-- Opening Marker --

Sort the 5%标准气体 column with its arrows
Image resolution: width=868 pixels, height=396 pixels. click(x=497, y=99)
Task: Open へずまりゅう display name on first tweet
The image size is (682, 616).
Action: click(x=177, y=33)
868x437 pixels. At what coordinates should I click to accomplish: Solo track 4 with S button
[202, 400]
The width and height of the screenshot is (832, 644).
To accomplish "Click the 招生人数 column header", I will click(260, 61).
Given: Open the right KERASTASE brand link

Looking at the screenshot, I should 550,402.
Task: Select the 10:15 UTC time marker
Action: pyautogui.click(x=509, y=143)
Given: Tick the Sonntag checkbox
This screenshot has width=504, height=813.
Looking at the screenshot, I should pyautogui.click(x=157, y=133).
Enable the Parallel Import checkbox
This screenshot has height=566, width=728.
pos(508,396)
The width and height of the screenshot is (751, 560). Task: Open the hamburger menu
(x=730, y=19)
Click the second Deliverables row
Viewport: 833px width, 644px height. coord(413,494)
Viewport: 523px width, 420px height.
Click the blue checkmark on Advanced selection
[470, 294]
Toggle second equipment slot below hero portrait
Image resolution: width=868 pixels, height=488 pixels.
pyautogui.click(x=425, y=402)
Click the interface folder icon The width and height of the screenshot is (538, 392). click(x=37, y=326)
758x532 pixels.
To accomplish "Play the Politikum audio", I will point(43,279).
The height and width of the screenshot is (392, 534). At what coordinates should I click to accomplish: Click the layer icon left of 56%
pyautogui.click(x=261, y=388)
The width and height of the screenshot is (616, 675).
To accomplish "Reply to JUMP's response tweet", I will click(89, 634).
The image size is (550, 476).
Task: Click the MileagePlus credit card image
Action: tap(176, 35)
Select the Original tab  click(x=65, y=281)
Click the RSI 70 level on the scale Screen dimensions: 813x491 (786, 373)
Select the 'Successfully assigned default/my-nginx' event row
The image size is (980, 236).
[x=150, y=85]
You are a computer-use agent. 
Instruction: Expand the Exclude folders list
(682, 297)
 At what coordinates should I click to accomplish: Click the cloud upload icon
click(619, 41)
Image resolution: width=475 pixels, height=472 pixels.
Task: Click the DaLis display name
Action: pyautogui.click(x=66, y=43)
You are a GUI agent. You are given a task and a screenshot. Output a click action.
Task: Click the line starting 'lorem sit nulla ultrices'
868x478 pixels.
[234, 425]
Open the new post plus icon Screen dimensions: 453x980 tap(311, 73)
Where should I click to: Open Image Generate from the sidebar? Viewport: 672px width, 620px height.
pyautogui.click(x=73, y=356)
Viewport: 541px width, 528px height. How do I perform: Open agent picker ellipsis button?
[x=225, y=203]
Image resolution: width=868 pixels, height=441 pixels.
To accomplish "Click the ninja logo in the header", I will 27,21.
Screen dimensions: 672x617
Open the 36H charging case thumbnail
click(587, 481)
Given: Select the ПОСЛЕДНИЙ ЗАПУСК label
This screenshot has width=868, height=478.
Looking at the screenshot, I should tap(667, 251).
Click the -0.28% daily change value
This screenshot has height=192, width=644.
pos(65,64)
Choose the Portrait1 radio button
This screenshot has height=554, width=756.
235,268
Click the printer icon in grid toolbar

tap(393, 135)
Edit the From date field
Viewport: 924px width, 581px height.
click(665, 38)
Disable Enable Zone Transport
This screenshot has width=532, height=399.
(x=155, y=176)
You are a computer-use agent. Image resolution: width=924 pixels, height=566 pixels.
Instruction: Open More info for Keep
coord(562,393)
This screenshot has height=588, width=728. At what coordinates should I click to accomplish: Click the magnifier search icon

-- Closing Marker --

--- Your goal ---
What is needed is an exact copy of every record above.

--- Task answer ---
Sort the 5%标准气体 column with its arrows
Image resolution: width=868 pixels, height=396 pixels. click(x=497, y=99)
Task: Open へずまりゅう display name on first tweet
The image size is (682, 616).
Action: click(x=177, y=33)
868x437 pixels. At what coordinates should I click to accomplish: Solo track 4 with S button
[202, 400]
The width and height of the screenshot is (832, 644).
To accomplish "Click the 招生人数 column header", I will click(260, 61).
Given: Open the right KERASTASE brand link

Looking at the screenshot, I should 550,402.
Task: Select the 10:15 UTC time marker
Action: pyautogui.click(x=509, y=143)
Given: Tick the Sonntag checkbox
This screenshot has width=504, height=813.
Looking at the screenshot, I should pyautogui.click(x=157, y=133).
Enable the Parallel Import checkbox
This screenshot has height=566, width=728.
pos(508,396)
The width and height of the screenshot is (751, 560). Task: Open the hamburger menu
(x=730, y=19)
Click the second Deliverables row
Viewport: 833px width, 644px height. coord(413,494)
Viewport: 523px width, 420px height.
Click the blue checkmark on Advanced selection
[470, 294]
Toggle second equipment slot below hero portrait
Image resolution: width=868 pixels, height=488 pixels.
pyautogui.click(x=425, y=402)
Click the interface folder icon The width and height of the screenshot is (538, 392). click(x=37, y=326)
758x532 pixels.
To accomplish "Play the Politikum audio", I will point(43,279).
The height and width of the screenshot is (392, 534). At what coordinates should I click to accomplish: Click the layer icon left of 56%
pyautogui.click(x=261, y=388)
The width and height of the screenshot is (616, 675).
To accomplish "Reply to JUMP's response tweet", I will click(89, 634).
The image size is (550, 476).
Task: Click the MileagePlus credit card image
Action: tap(176, 35)
Select the Original tab  click(x=65, y=281)
Click the RSI 70 level on the scale Screen dimensions: 813x491 (786, 373)
Select the 'Successfully assigned default/my-nginx' event row
The image size is (980, 236).
[x=150, y=85]
You are a computer-use agent. 
Instruction: Expand the Exclude folders list
(682, 297)
 At what coordinates should I click to accomplish: Click the cloud upload icon
click(619, 41)
Image resolution: width=475 pixels, height=472 pixels.
Task: Click the DaLis display name
Action: pyautogui.click(x=66, y=43)
You are a GUI agent. You are given a task and a screenshot. Output a click action.
Task: Click the line starting 'lorem sit nulla ultrices'
868x478 pixels.
[234, 425]
Open the new post plus icon Screen dimensions: 453x980 tap(311, 73)
Where should I click to: Open Image Generate from the sidebar? Viewport: 672px width, 620px height.
pyautogui.click(x=73, y=356)
Viewport: 541px width, 528px height. How do I perform: Open agent picker ellipsis button?
[x=225, y=203]
Image resolution: width=868 pixels, height=441 pixels.
To accomplish "Click the ninja logo in the header", I will 27,21.
Screen dimensions: 672x617
Open the 36H charging case thumbnail
click(587, 481)
Given: Select the ПОСЛЕДНИЙ ЗАПУСК label
This screenshot has width=868, height=478.
Looking at the screenshot, I should tap(667, 251).
Click the -0.28% daily change value
This screenshot has height=192, width=644.
pos(65,64)
Choose the Portrait1 radio button
This screenshot has height=554, width=756.
235,268
Click the printer icon in grid toolbar

tap(393, 135)
Edit the From date field
Viewport: 924px width, 581px height.
click(665, 38)
Disable Enable Zone Transport
This screenshot has width=532, height=399.
(x=155, y=176)
You are a computer-use agent. Image resolution: width=924 pixels, height=566 pixels.
Instruction: Open More info for Keep
coord(562,393)
This screenshot has height=588, width=728. At what coordinates should I click to accomplish: Click the magnifier search icon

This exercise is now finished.